**Extracted material:**
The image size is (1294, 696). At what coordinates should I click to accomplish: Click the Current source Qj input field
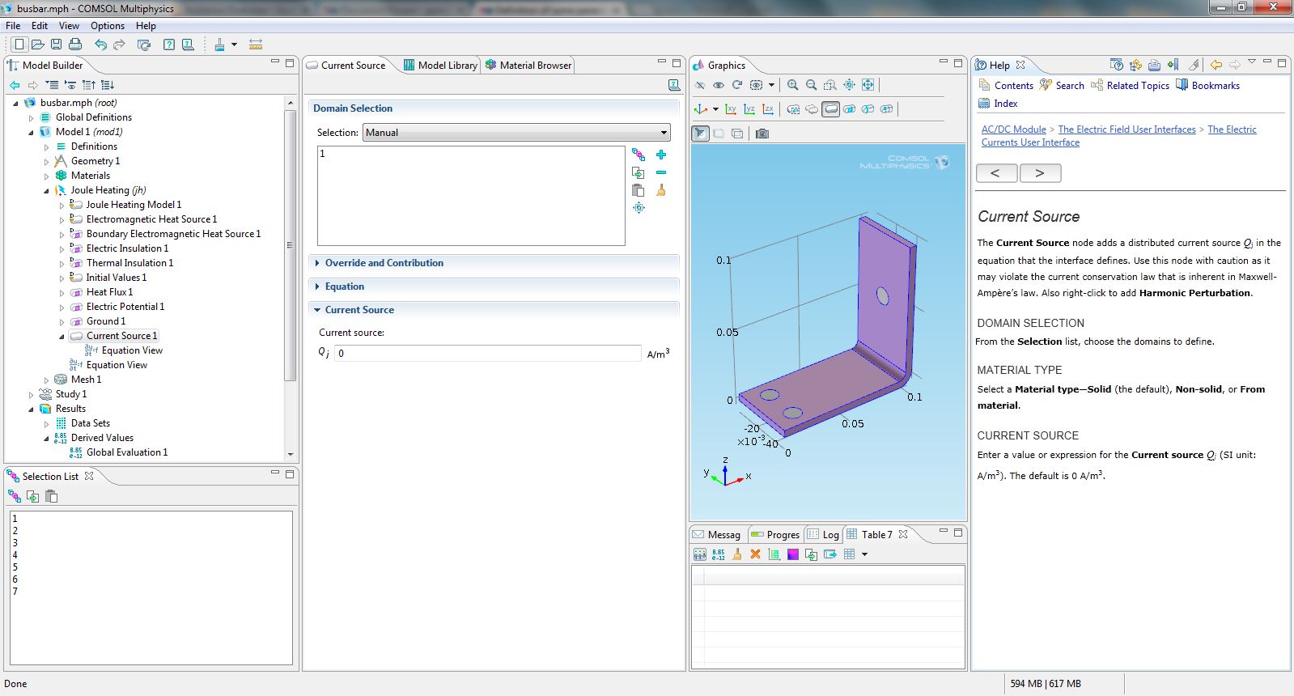pyautogui.click(x=487, y=353)
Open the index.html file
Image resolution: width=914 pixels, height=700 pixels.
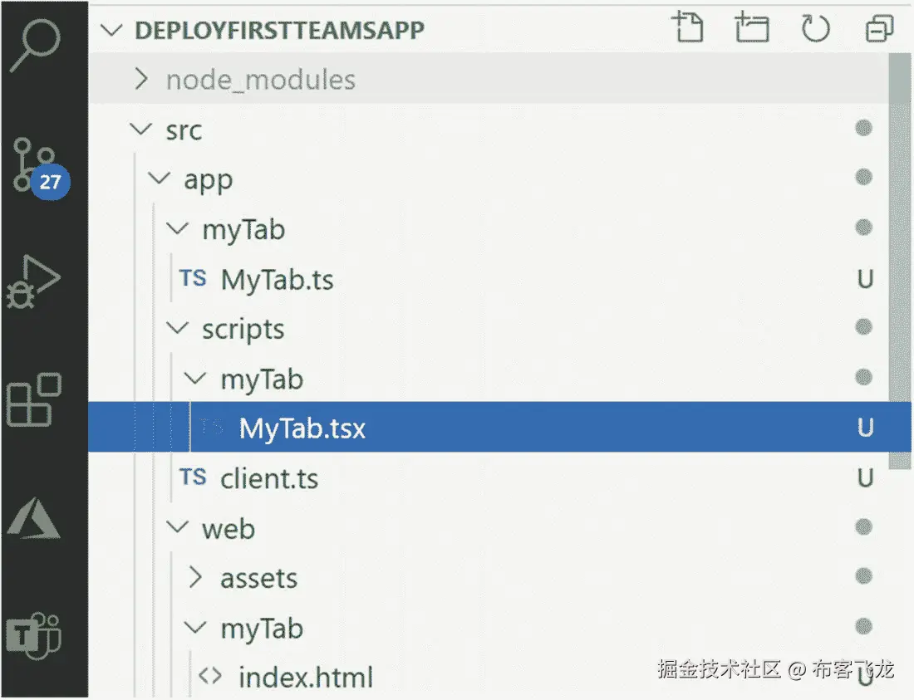click(x=305, y=678)
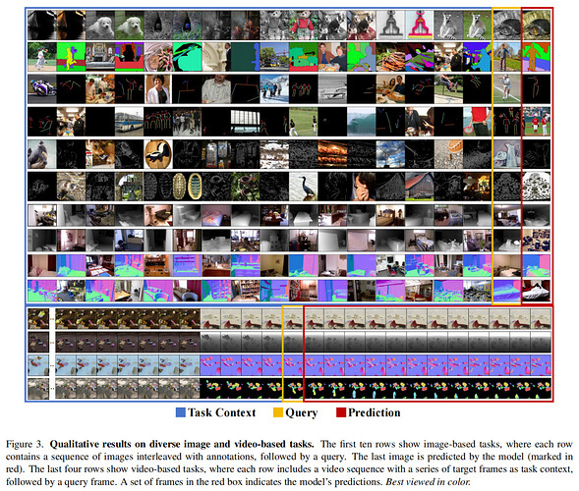Select the ocean wave surfing thumbnail
The image size is (579, 491).
362,122
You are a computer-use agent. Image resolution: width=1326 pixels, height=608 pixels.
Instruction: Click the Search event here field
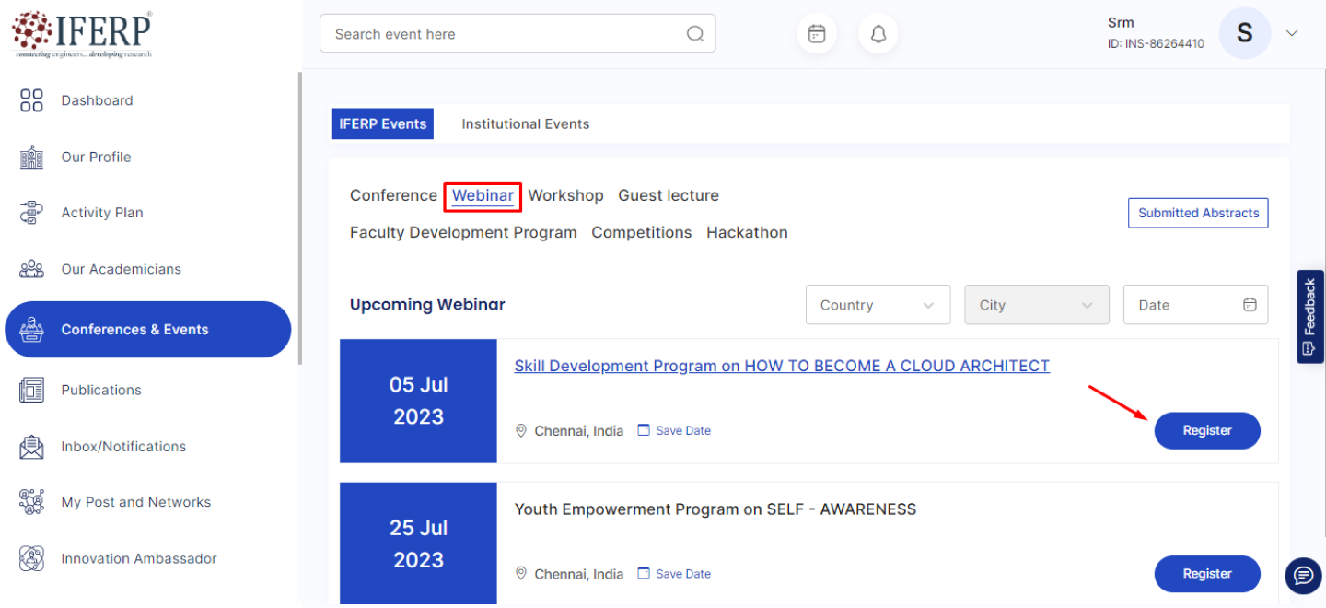[506, 34]
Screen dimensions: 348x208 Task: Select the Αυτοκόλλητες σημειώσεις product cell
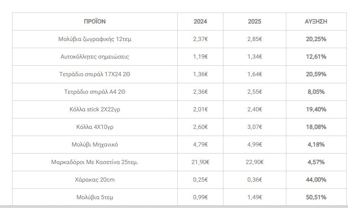[x=95, y=56]
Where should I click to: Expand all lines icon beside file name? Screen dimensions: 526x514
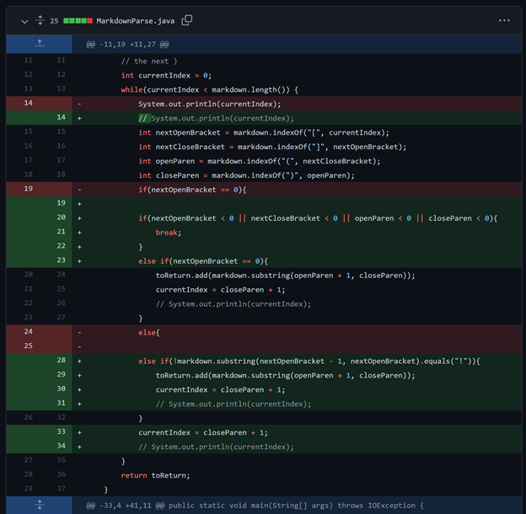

**Assignment:**
Filter the entries down to the lines with the word "file" in them.

**Finished task:**
Open the index.html file
Where should I click to: Expand all lines icon beside file name? Screen dimensions: 526x514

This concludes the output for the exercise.